**To do**
Go through the records and give each one again exactly.
BEGIN
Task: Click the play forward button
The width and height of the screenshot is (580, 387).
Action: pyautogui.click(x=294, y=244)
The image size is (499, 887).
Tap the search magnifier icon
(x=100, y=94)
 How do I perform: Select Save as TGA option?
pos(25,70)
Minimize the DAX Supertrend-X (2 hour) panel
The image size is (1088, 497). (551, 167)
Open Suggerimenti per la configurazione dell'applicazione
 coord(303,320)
END
**Answer box**
Task: Click the play forward button
The width and height of the screenshot is (580, 387).
Action: pyautogui.click(x=294, y=244)
The image size is (499, 887).
Tap the search magnifier icon
(x=100, y=94)
 How do I perform: Select Save as TGA option?
pos(25,70)
Minimize the DAX Supertrend-X (2 hour) panel
The image size is (1088, 497). (551, 167)
Open Suggerimenti per la configurazione dell'applicazione
 coord(303,320)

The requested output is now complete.